Thanks for reaching out to us. Please carefully read this message and follow the recommended actions. This will help us be more effective in our support effort and leave more time for building Immich immich.

References

#

Checklist

I have...

  1. :ballot_box_with_check: verified I'm on the latest release(note that mobile app releases may take some time).
  2. :ballot_box_with_check: read applicable release notes.
  3. :ballot_box_with_check: reviewed the FAQs for known issues.
  4. :ballot_box_with_check: reviewed Github for known issues.
  5. :ballot_box_with_check: tried accessing Immich via local ip (without a custom reverse proxy).
  6. :ballot_box_with_check: uploaded the relevant information (see below).
  7. :ballot_box_with_check: tried an incognito window, disabled extensions, cleared mobile app cache, logged out and back in, different browsers, etc. as applicable

(an item can be marked as "complete" by reacting with the appropriate number)

Information

In order to be able to effectively help you, we need you to provide clear information to show what the problem is.

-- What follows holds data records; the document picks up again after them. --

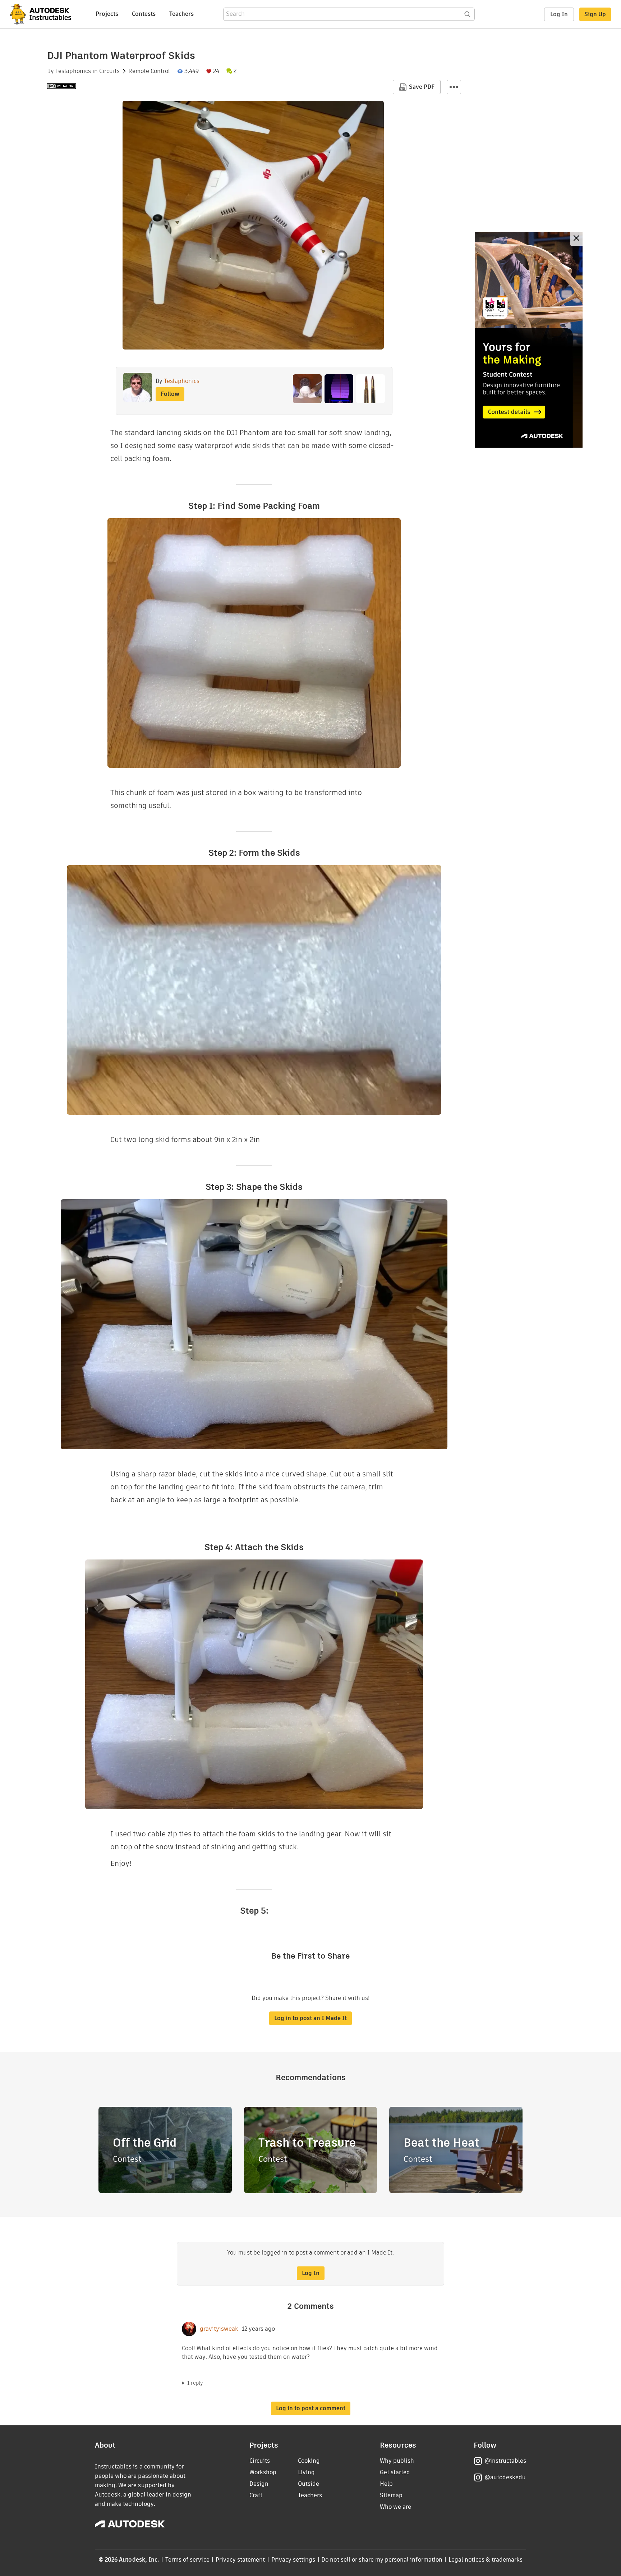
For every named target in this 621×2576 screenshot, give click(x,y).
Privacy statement (240, 2560)
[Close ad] (576, 239)
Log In (559, 14)
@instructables (505, 2461)
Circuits (109, 71)
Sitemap (391, 2495)
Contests (144, 14)
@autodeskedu (505, 2477)
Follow (170, 394)
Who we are (395, 2507)
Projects (107, 14)
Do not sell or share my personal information (381, 2560)
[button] (454, 87)
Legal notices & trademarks (485, 2560)
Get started (395, 2472)
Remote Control (149, 71)
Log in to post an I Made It (310, 2018)
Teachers (181, 14)
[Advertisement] (529, 340)
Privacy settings (293, 2560)
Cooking (309, 2461)
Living (306, 2472)
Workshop (262, 2472)
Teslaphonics (73, 71)
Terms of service (187, 2560)
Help (386, 2484)
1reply (195, 2383)
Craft (255, 2495)
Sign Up (595, 14)
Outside (308, 2484)
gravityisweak (219, 2329)
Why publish (397, 2461)
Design (258, 2484)
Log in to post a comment (310, 2408)
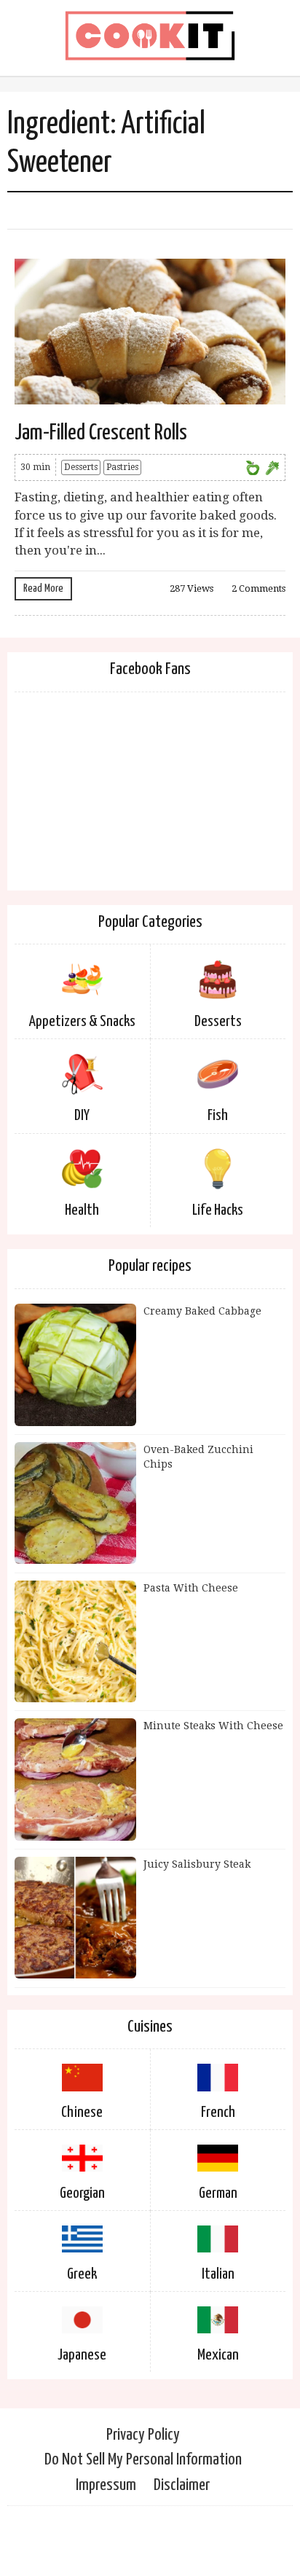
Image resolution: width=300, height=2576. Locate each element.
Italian (218, 2274)
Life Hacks (217, 1210)
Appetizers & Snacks (82, 1021)
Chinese (82, 2112)
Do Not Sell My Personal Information (143, 2459)
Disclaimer (182, 2485)
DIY (82, 1115)
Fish (218, 1115)
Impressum (106, 2485)
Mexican (218, 2355)
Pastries (122, 467)
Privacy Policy (143, 2435)
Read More (43, 588)
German (218, 2193)
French (218, 2112)
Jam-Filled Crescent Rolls (101, 433)
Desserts (81, 467)
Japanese (82, 2355)
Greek (82, 2274)
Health (82, 1210)
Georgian (82, 2193)
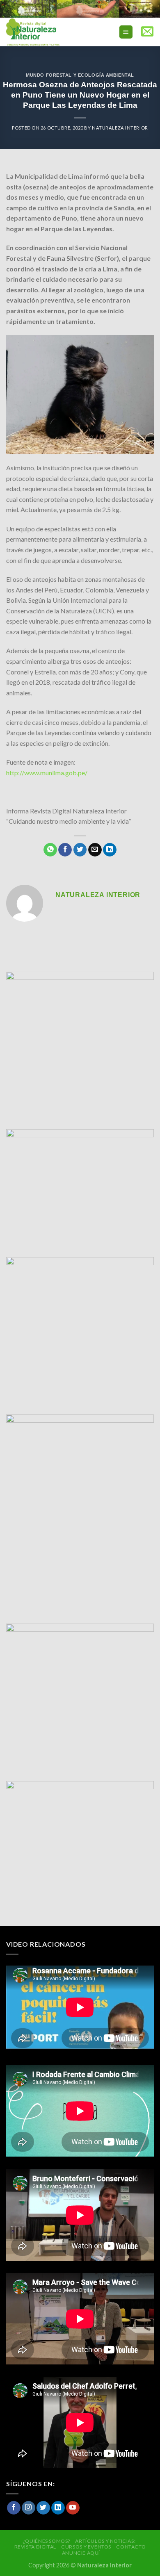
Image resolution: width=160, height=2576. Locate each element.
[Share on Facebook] (65, 850)
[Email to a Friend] (95, 850)
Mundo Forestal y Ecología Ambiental (80, 75)
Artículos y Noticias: (105, 2541)
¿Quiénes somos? (46, 2541)
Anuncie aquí (81, 2553)
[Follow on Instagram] (28, 2508)
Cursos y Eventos (86, 2547)
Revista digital (35, 2547)
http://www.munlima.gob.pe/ (46, 773)
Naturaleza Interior (120, 127)
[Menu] (126, 32)
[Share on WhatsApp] (50, 850)
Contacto (131, 2547)
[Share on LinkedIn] (110, 850)
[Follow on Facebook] (14, 2508)
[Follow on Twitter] (43, 2508)
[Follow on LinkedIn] (58, 2508)
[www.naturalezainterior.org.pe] (51, 32)
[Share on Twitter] (80, 850)
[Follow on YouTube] (73, 2508)
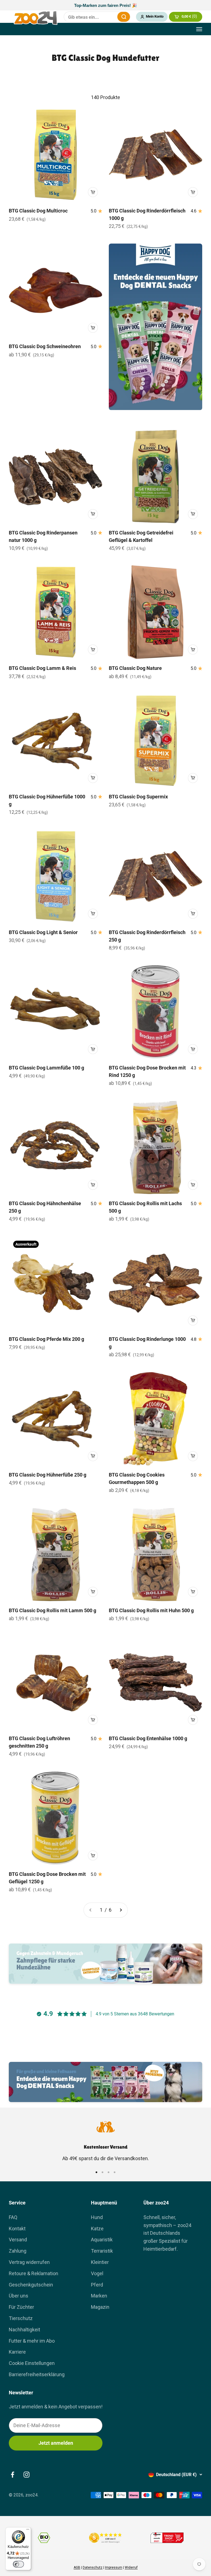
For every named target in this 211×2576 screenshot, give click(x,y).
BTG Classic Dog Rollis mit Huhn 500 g (151, 1610)
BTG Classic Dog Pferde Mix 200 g (46, 1339)
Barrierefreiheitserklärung (37, 2374)
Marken (99, 2296)
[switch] (18, 2564)
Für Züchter (21, 2307)
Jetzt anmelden (55, 2443)
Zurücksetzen (109, 16)
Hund (97, 2217)
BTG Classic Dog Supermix (138, 796)
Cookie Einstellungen (32, 2363)
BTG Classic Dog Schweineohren (45, 346)
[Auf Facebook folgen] (12, 2474)
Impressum (113, 2567)
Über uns (18, 2296)
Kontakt (17, 2228)
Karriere (17, 2352)
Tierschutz (21, 2318)
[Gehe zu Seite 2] (120, 1910)
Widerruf (131, 2567)
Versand (18, 2239)
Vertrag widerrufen (29, 2262)
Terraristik (102, 2251)
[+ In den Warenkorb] (93, 192)
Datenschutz (92, 2567)
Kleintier (100, 2262)
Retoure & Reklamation (33, 2273)
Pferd (97, 2285)
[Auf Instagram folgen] (26, 2474)
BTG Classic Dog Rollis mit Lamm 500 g (52, 1610)
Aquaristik (102, 2239)
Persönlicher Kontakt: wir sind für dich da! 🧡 (105, 5)
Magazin (100, 2307)
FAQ (13, 2217)
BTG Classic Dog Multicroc (38, 211)
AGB (77, 2567)
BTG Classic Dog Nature (135, 668)
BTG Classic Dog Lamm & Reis (42, 668)
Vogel (97, 2273)
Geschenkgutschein (31, 2285)
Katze (97, 2228)
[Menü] (27, 2530)
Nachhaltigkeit (24, 2329)
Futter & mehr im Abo (32, 2341)
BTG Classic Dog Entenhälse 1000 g (148, 1738)
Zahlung (17, 2251)
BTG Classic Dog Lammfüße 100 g (46, 1068)
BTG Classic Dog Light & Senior (43, 932)
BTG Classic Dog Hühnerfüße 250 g (47, 1475)
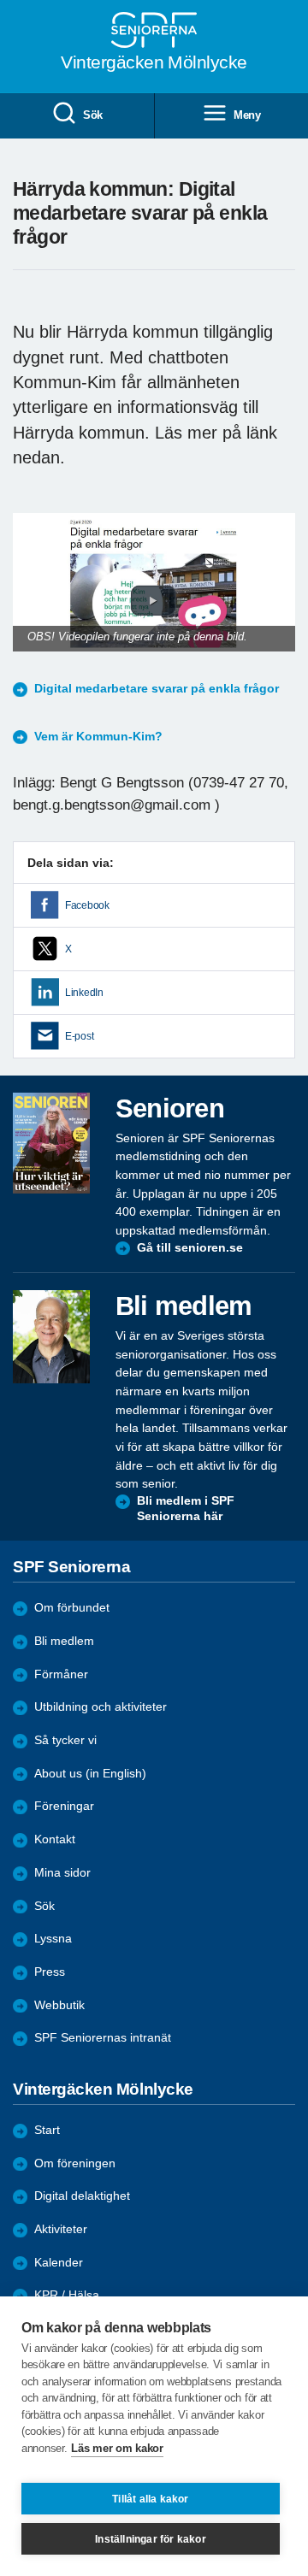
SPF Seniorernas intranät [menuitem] (102, 2037)
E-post (79, 1036)
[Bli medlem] (51, 1336)
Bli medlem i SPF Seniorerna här (185, 1508)
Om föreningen (75, 2163)
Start (47, 2130)
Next (280, 598)
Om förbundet (72, 1607)
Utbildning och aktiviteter (100, 1707)
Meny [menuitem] (247, 115)
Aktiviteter (60, 2229)
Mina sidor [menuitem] (62, 1872)
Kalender (58, 2262)
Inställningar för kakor (150, 2539)
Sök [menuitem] (93, 115)
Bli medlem (64, 1641)
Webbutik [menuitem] (59, 2005)
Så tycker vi (65, 1740)
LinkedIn (84, 992)
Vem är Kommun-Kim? (98, 736)
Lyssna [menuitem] (53, 1938)
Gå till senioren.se (190, 1247)
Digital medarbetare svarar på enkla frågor (156, 688)
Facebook (87, 905)
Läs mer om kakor (117, 2448)
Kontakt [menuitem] (54, 1839)
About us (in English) (90, 1773)
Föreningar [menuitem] (64, 1806)
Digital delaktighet (82, 2196)
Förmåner (61, 1674)
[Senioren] (51, 1143)
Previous (34, 598)
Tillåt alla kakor (150, 2499)
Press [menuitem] (49, 1972)
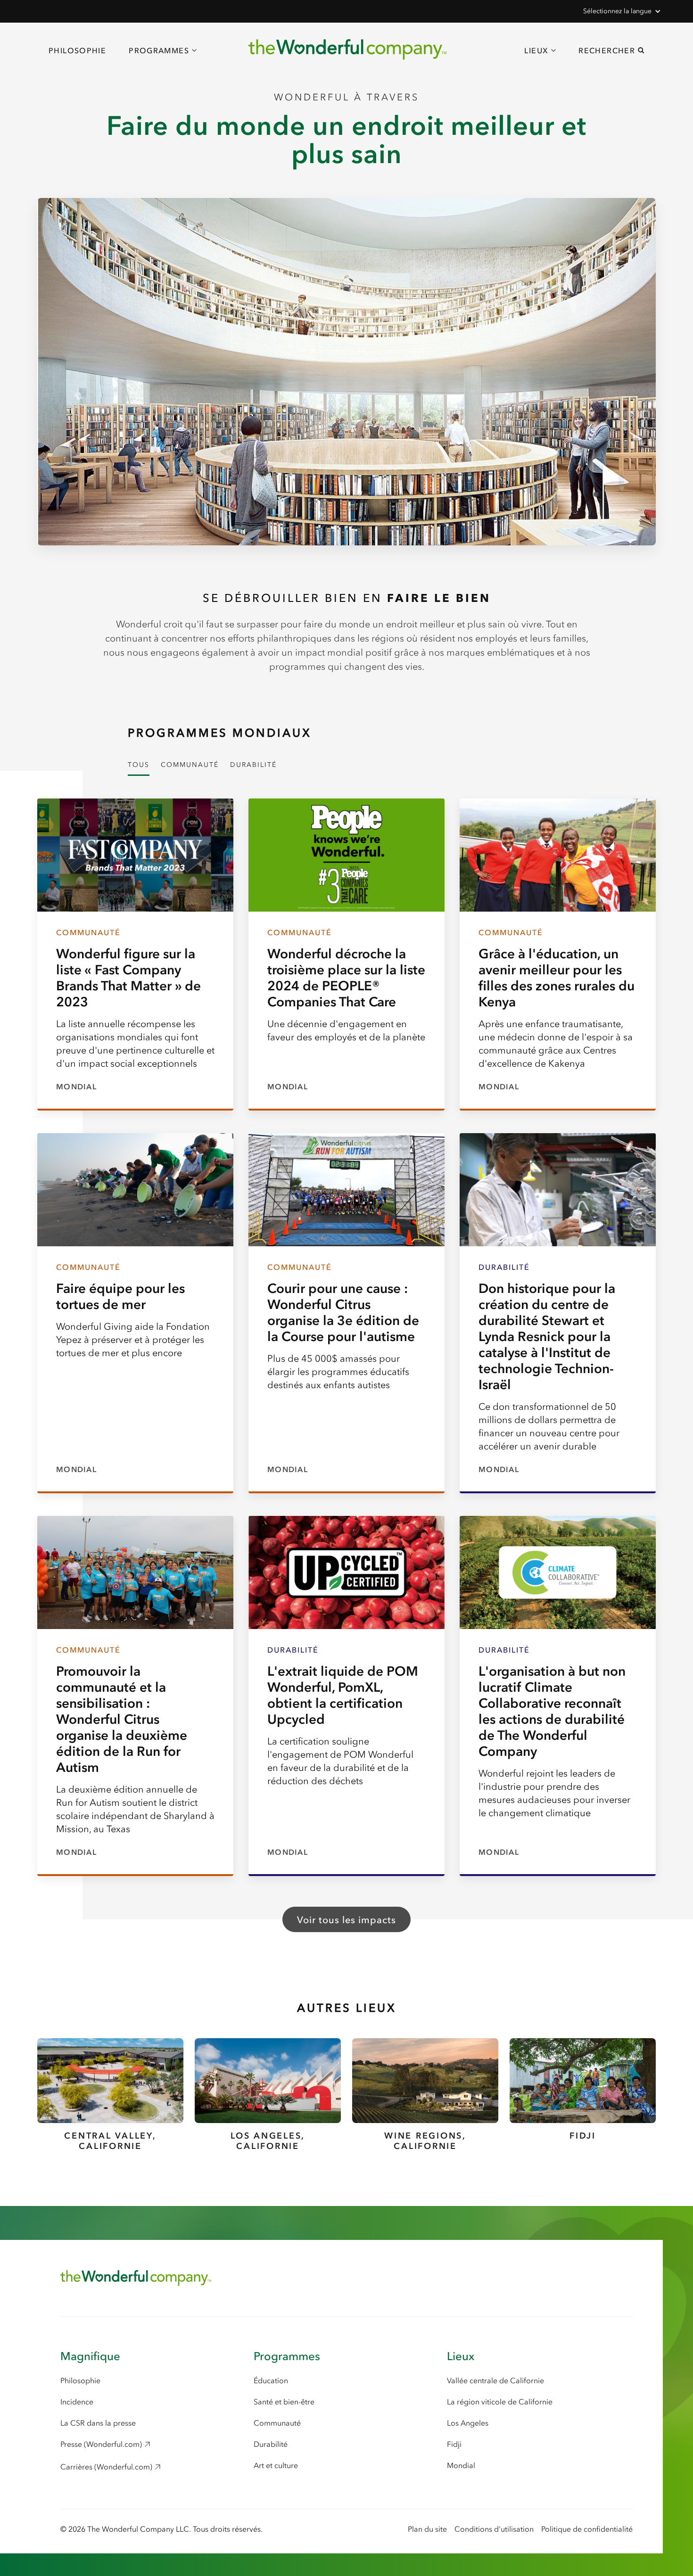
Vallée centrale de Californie (495, 2380)
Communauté (277, 2423)
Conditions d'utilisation (494, 2529)
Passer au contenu (60, 34)
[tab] (138, 766)
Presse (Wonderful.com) (101, 2444)
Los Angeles (467, 2423)
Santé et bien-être (284, 2401)
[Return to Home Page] (135, 2278)
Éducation (271, 2380)
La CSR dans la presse (98, 2423)
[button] (621, 11)
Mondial (461, 2465)
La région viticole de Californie (500, 2401)
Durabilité (271, 2444)
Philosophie (77, 50)
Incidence (76, 2401)
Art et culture (276, 2465)
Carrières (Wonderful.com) (106, 2466)
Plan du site (427, 2529)
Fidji (454, 2444)
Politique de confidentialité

The exact details needed vary per case, but here is a list of things to consider:

  • Your docker-compose.yml and .env files.
  • Logs from all the containers and their status (see above).
  • All the troubleshooting steps you've tried so far.
  • Any recent changes you've made to Immich or your system.
  • Details about your system (both software/OS and hardware).
  • Details about your storage (filesystems, type of disks, output of commands like fdisk -l and df -h).
  • The version of the Immich server, mobile app, and other relevant pieces.
  • Any other information that you think might be relevant.

Please paste files and logs with proper code formatting, and especially avoid blurry screenshots.
Without the right information we can't work out what the problem is. Help us help you ;)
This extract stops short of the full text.